§ **Given exercise**
In the rows below, change every "GUI agent" to "interface agent" and leave all other text as it is. Omit the pictures from your answer.

* begin Entries *

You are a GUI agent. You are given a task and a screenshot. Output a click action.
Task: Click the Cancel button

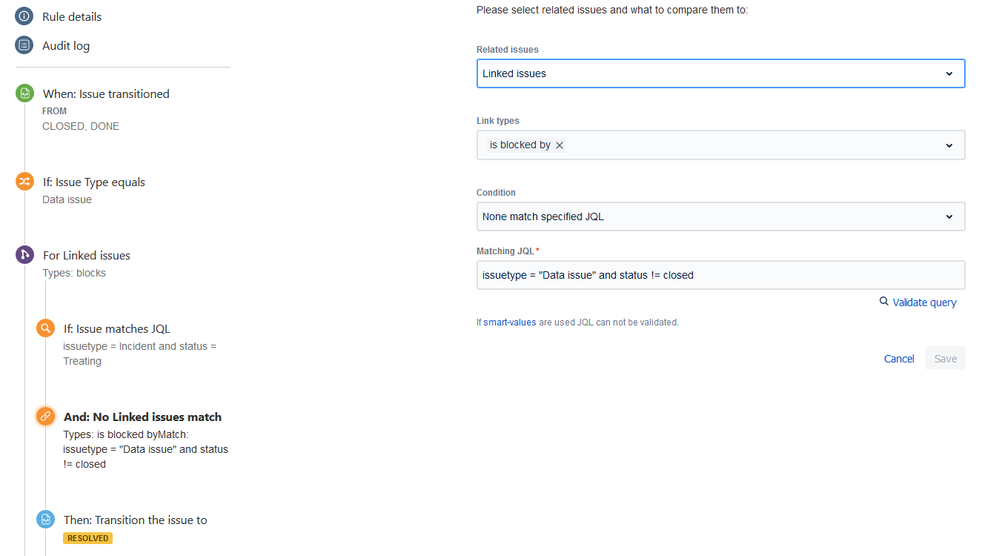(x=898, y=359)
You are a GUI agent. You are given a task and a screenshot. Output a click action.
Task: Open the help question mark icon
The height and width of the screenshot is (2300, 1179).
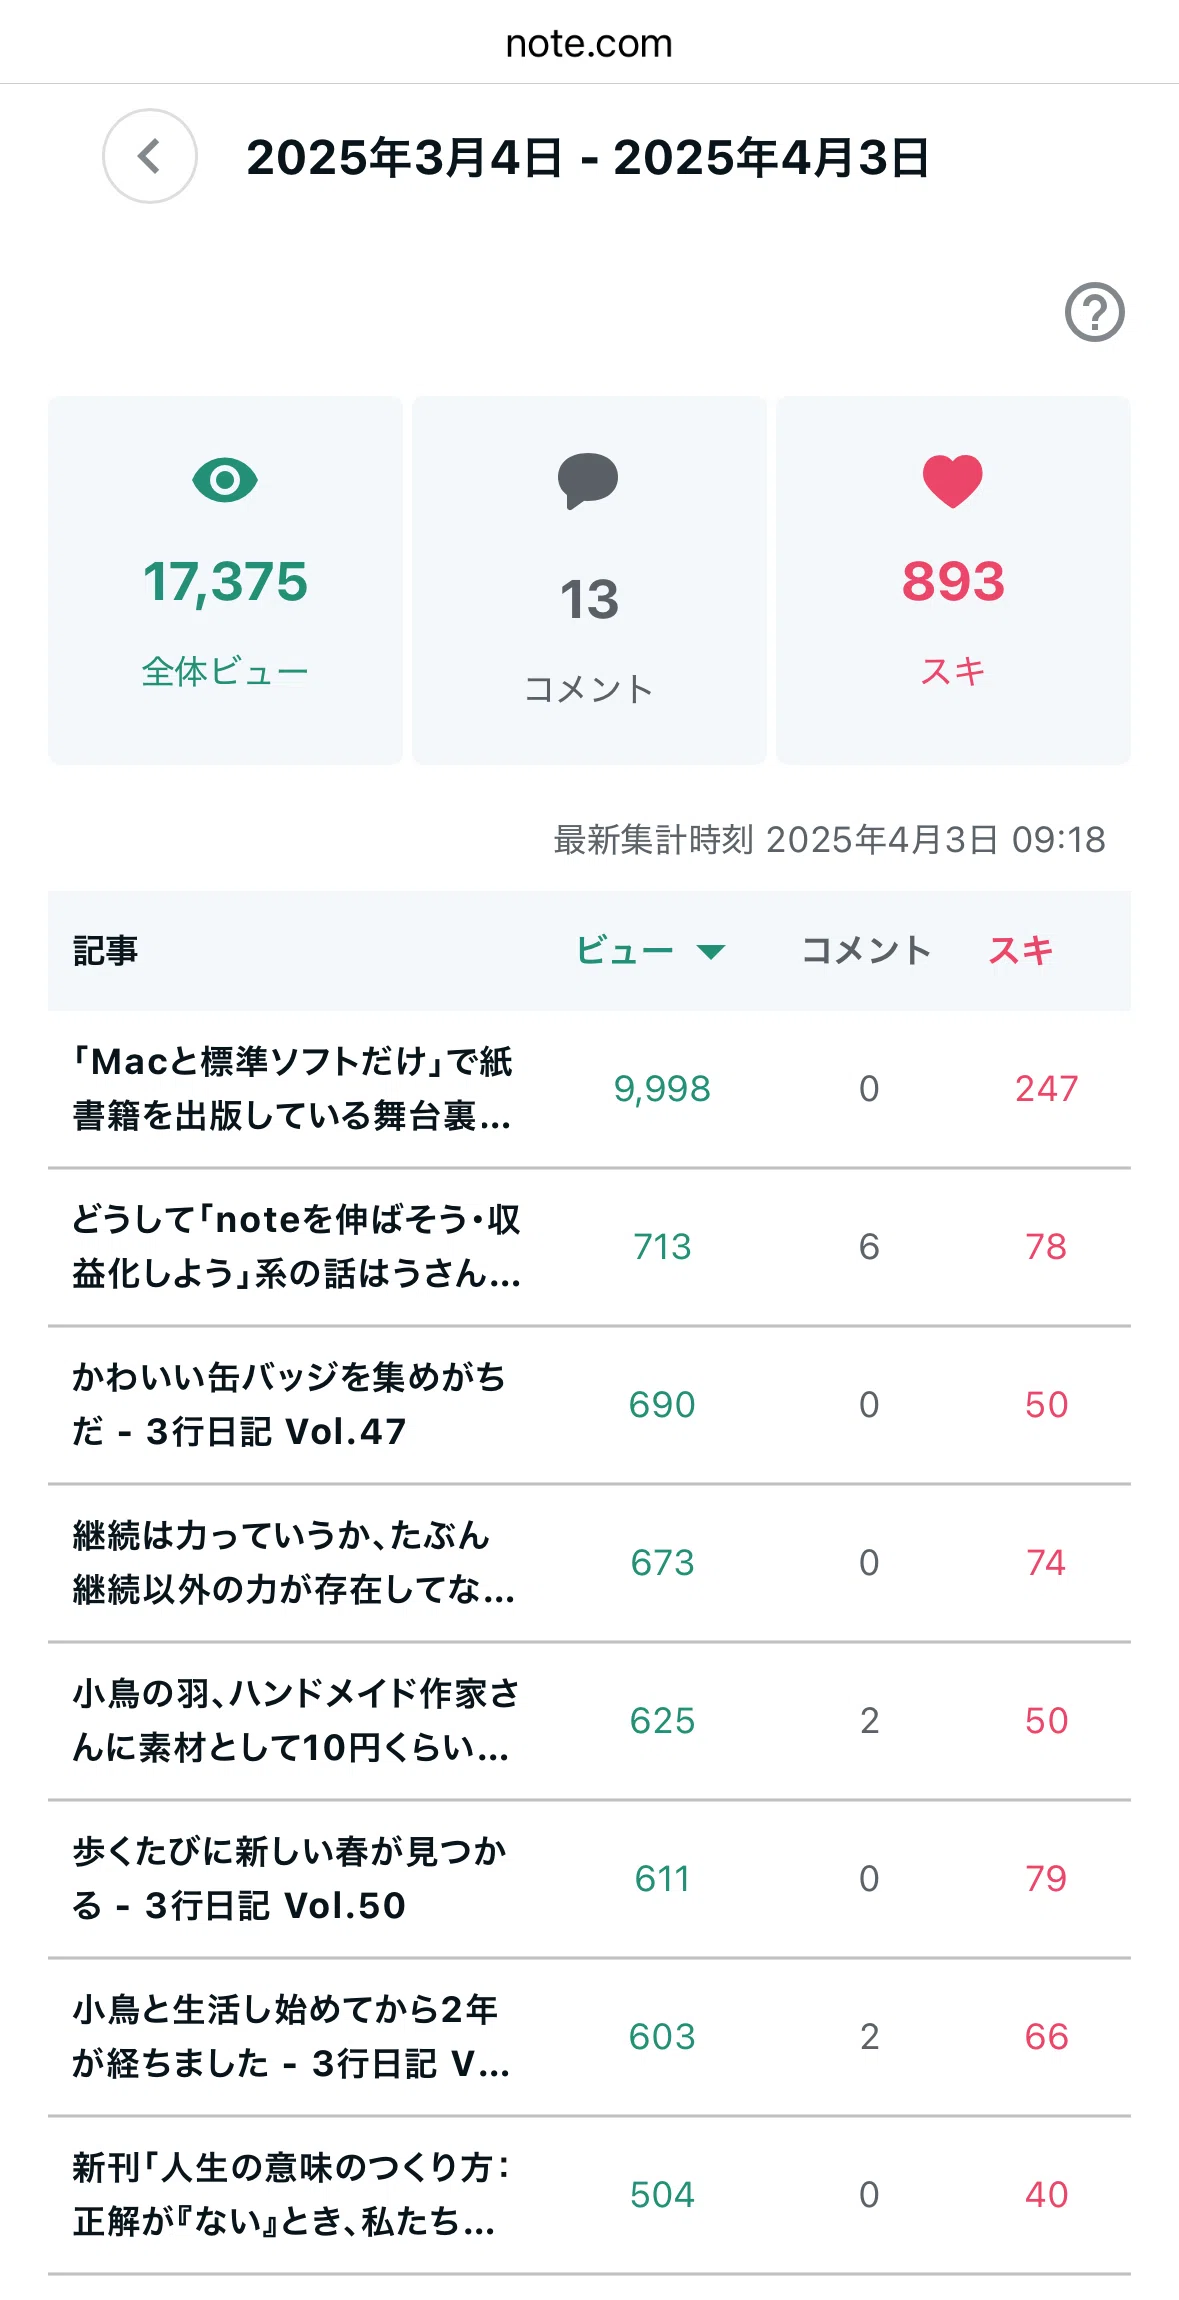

* end Entries *

§ **Result for this task**
You are a interface agent. You are given a task and a screenshot. Output a click action.
Task: Click the Cancel button

(x=898, y=359)
You are a interface agent. You are given a task and a screenshot. Output a click action.
Task: Open the help question mark icon
The height and width of the screenshot is (2300, 1179).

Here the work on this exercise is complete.